- **AIM OF THE TASK**: From first entry to last, give the listing again verbatim.
_ _ _ _ _
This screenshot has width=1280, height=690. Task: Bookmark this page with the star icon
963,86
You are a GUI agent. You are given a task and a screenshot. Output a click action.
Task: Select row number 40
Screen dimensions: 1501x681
_ _ _ _ _
- **TASK ANSWER**:
This screenshot has width=1280, height=690. Task: Bookmark this page with the star icon
963,86
You are a GUI agent. You are given a task and a screenshot. Output a click action.
Task: Select row number 40
Screen dimensions: 1501x681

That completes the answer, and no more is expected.